Implications: - A verify-before-done preamble helps case 1 but NOT cases 2–3 — the agent cannot see the hidden test, so "run the provided check" doesn't exist for many of these. The realistic win from the preamble is smaller than "the biggest scored win"; it mainly stops the fabrication cases (db-wal-recovery invented 6 DB records; still the clearest D example). - openssl-selfsigned-cert is a cautionary datapoint. It was one of the two smoke-set tasks RUNS.md tuned the reasoning budget on, and it failed here — not for any reason the budget/window/loop work addresses, but because the agent's own verification script depends on a package the verifier container lacks. A "make your check.py use only stdlib/CLI tools" instruction would recover it. Don't read this failure as a regression in the tuned knobs. - K=1 variance is real. With ~7 tasks one hidden assertion away and binary scoring, a K=3 validity run would likely lift the headline pass rate by a few points with no harness change — worth it before over-fitting the scaffold to single-shot noise.

- **SUPPLIED DATA**
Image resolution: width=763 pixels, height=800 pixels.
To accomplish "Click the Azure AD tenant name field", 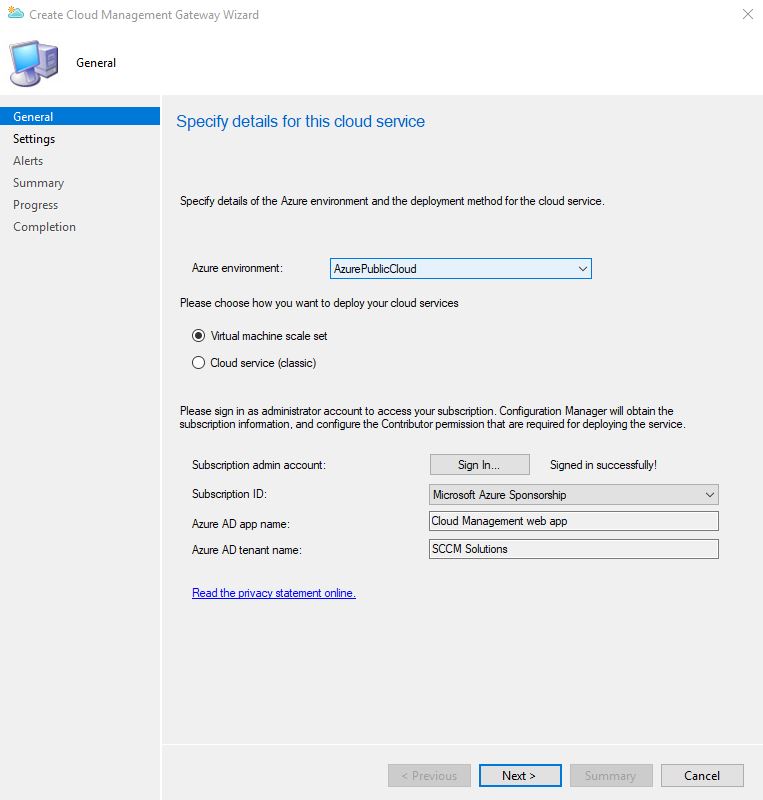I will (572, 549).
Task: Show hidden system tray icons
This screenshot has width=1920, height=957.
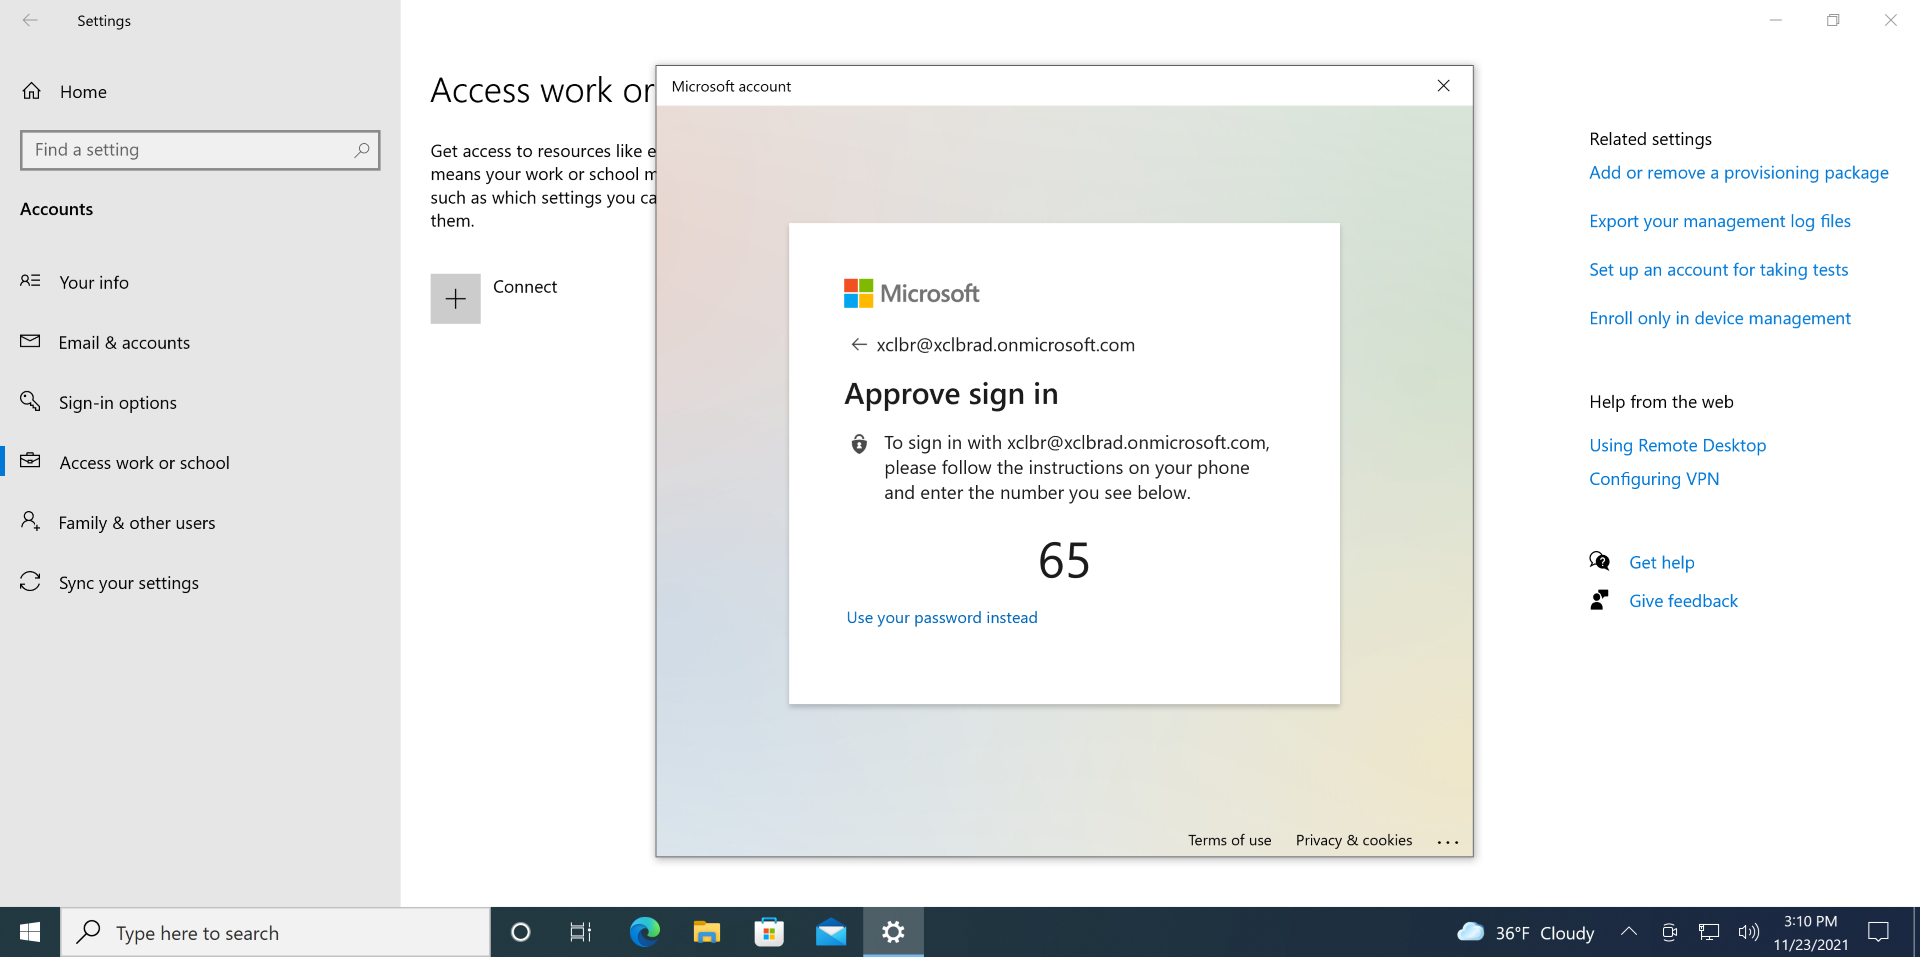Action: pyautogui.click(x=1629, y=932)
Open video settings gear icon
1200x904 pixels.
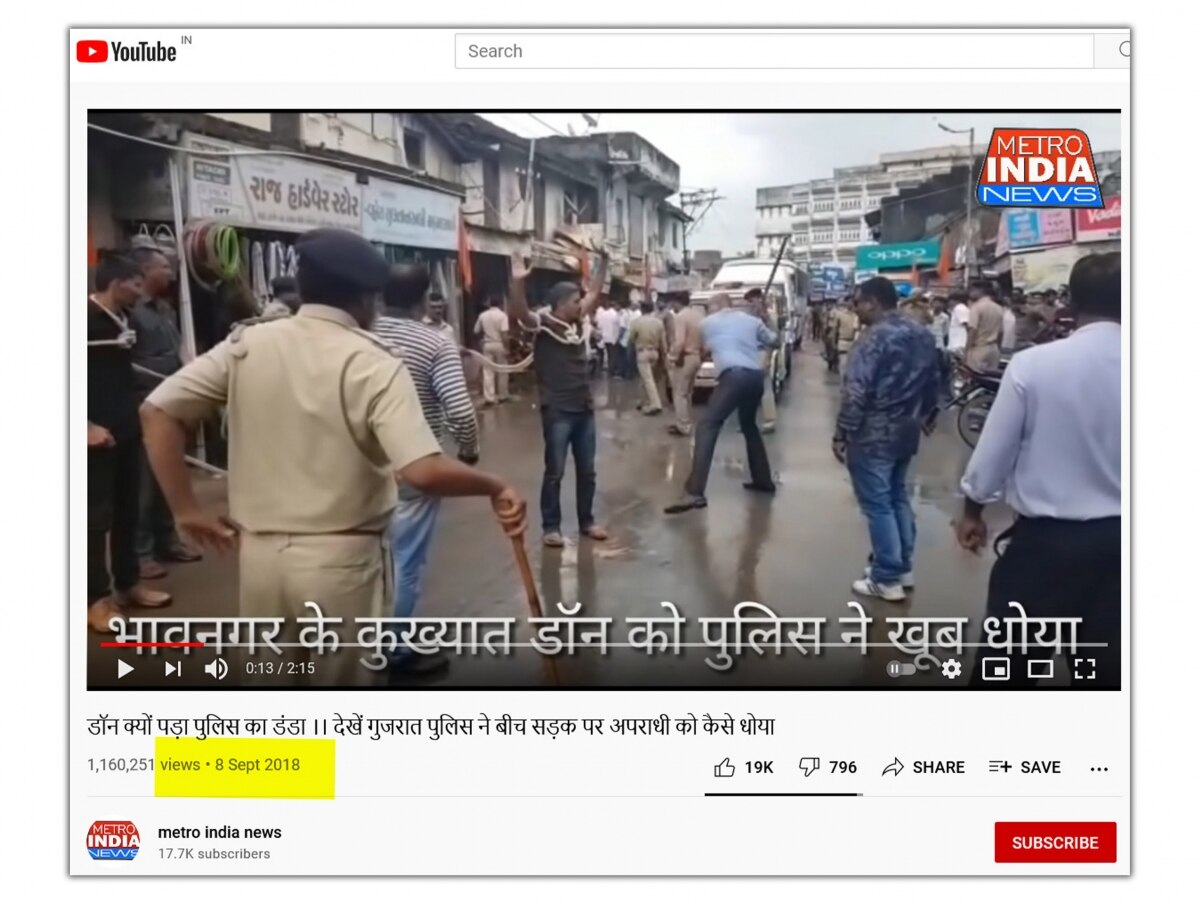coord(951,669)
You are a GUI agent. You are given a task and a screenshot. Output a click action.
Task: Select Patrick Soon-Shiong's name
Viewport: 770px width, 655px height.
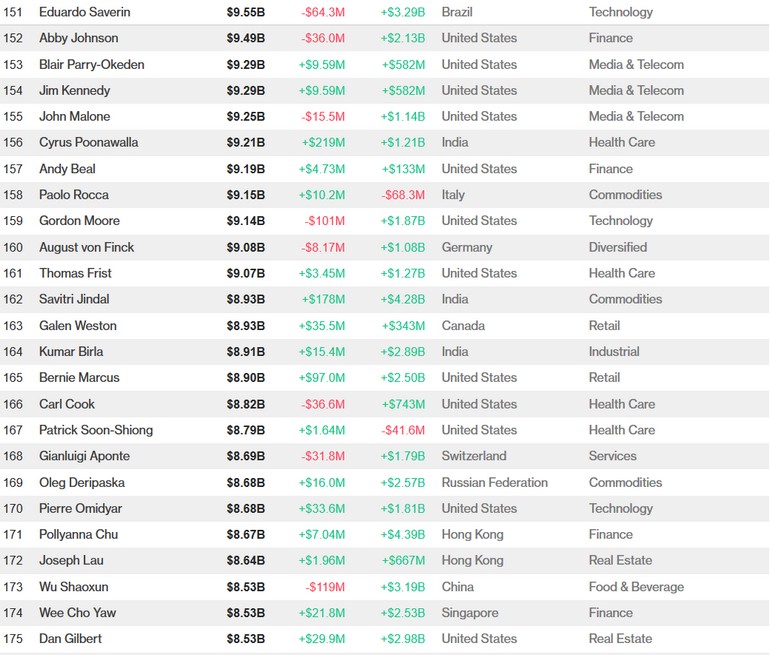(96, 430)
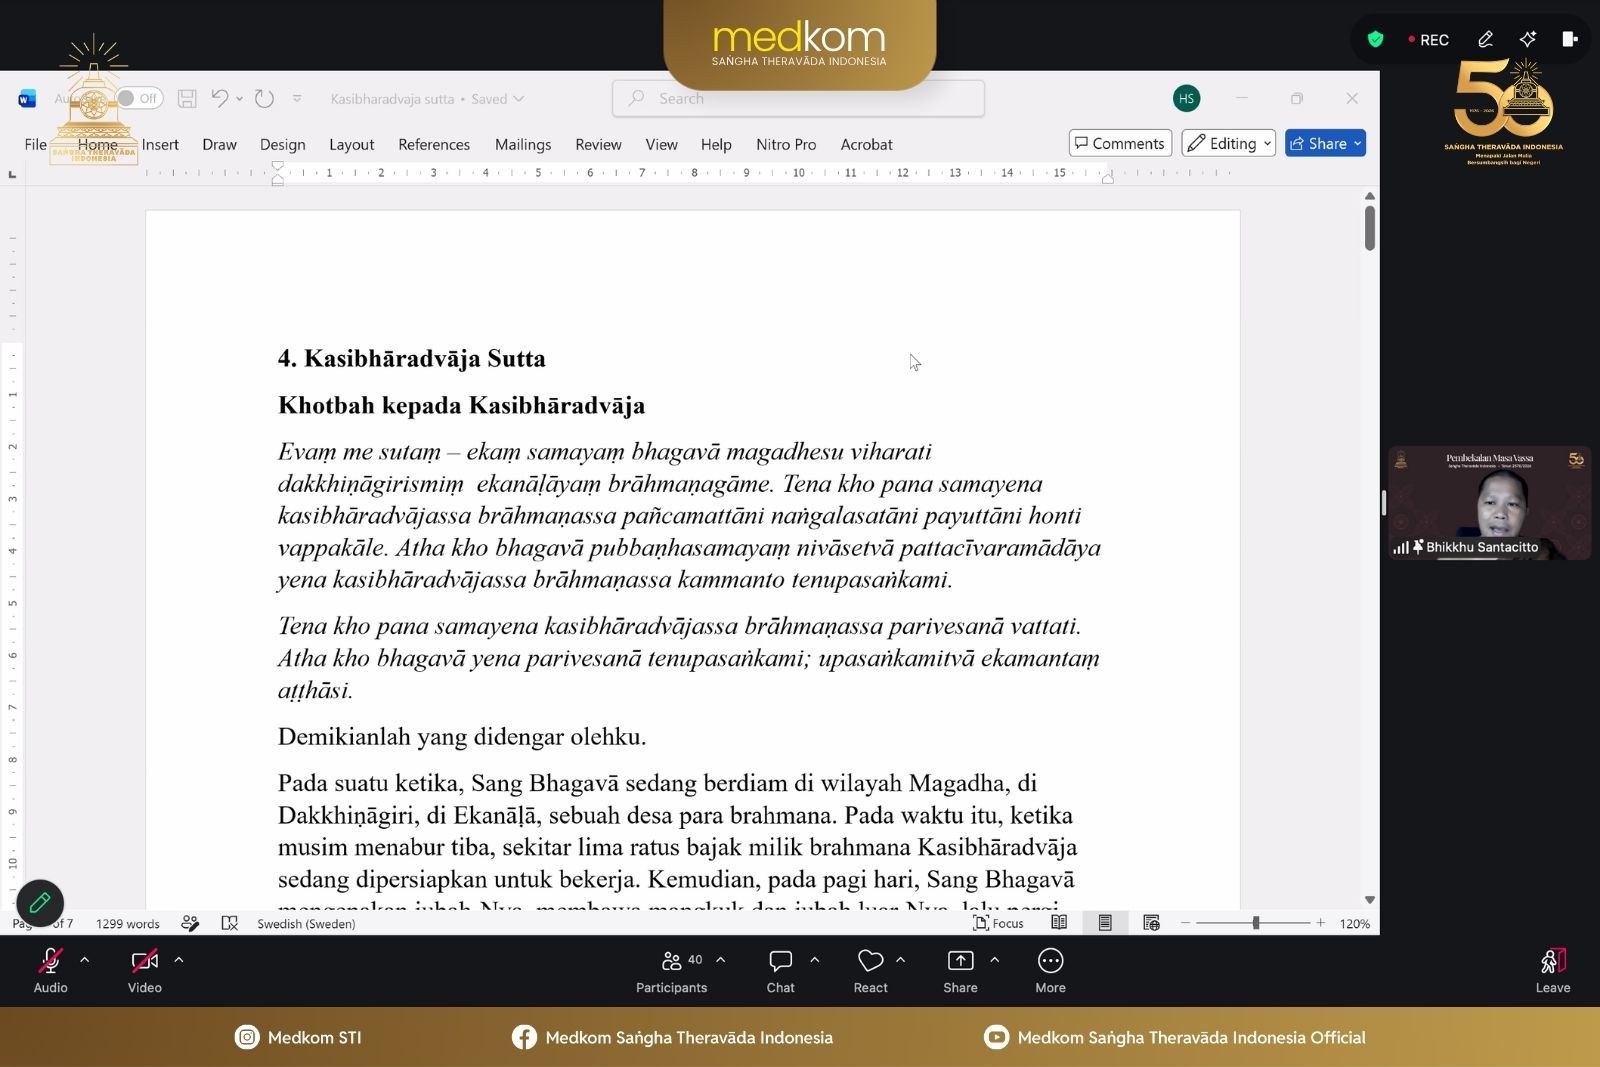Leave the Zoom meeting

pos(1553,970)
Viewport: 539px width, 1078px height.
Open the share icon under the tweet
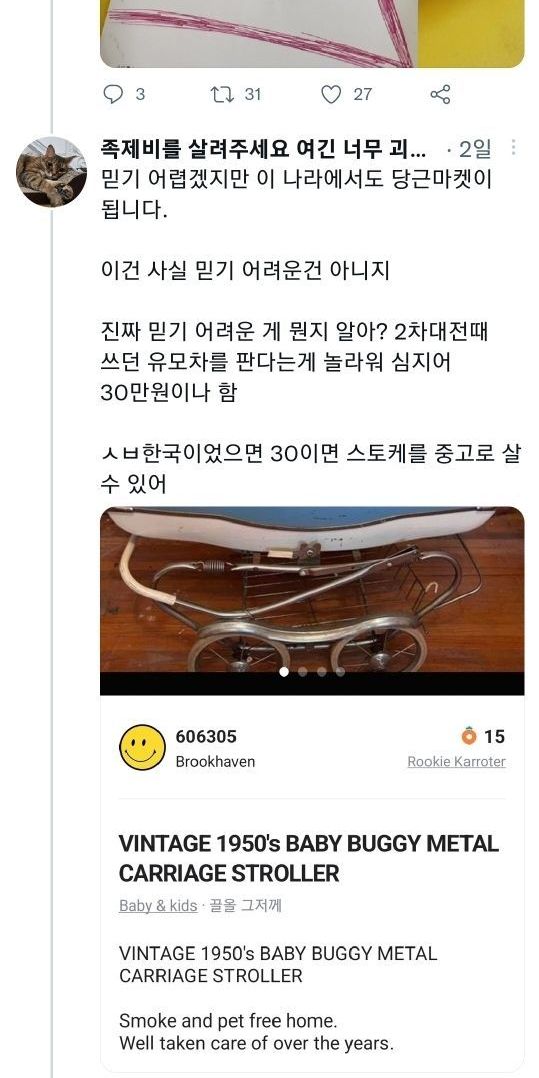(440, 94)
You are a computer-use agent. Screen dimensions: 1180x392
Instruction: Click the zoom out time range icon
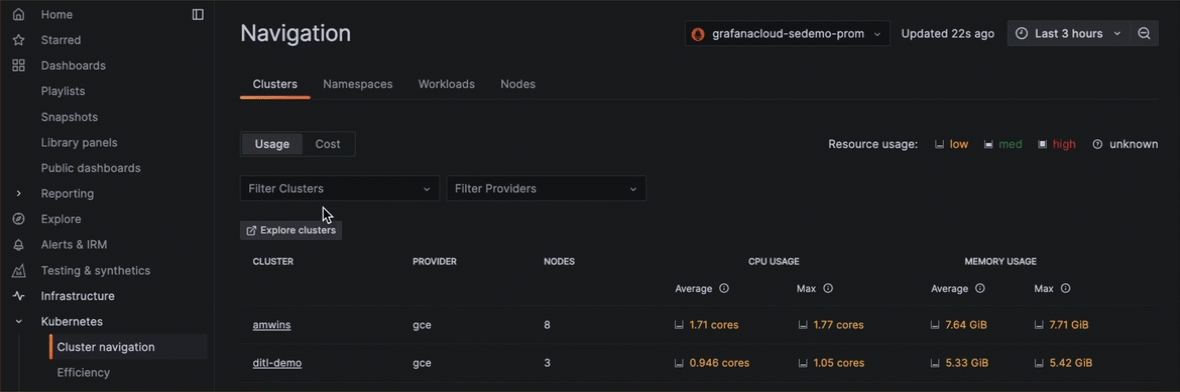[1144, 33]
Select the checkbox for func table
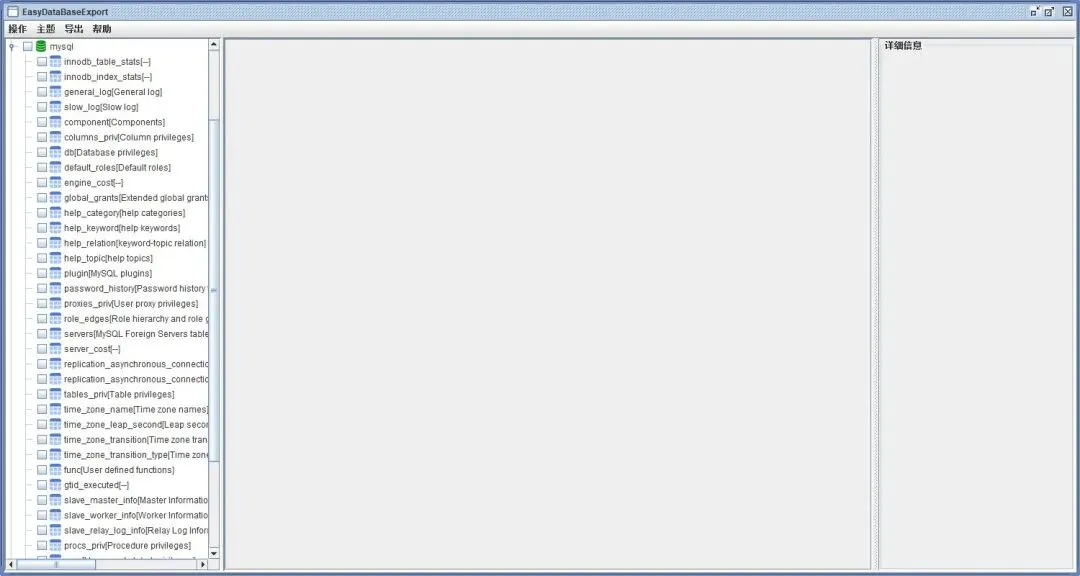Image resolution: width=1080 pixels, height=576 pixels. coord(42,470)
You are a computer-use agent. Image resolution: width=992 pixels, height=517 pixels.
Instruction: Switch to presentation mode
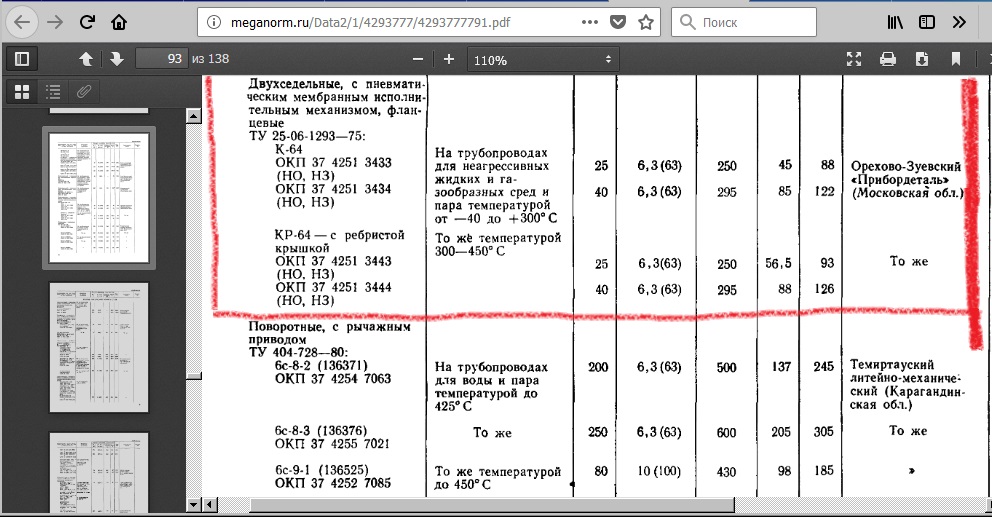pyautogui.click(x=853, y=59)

- **TASK INSTRUCTIONS**
Reproduce the full "Implications" text above word for word.

- **ANSWER TO THE PROBLEM**
Implications: - A verify-before-done preamble helps case 1 but NOT cases 2–3 — the agent cannot see the hidden test, so "run the provided check" doesn't exist for many of these. The realistic win from the preamble is smaller than "the biggest scored win"; it mainly stops the fabrication cases (db-wal-recovery invented 6 DB records; still the clearest D example). - openssl-selfsigned-cert is a cautionary datapoint. It was one of the two smoke-set tasks RUNS.md tuned the reasoning budget on, and it failed here — not for any reason the budget/window/loop work addresses, but because the agent's own verification script depends on a package the verifier container lacks. A "make your check.py use only stdlib/CLI tools" instruction would recover it. Don't read this failure as a regression in the tuned knobs. - K=1 variance is real. With ~7 tasks one hidden assertion away and binary scoring, a K=3 validity run would likely lift the headline pass rate by a few points with no harness change — worth it before over-fitting the scaffold to single-shot noise.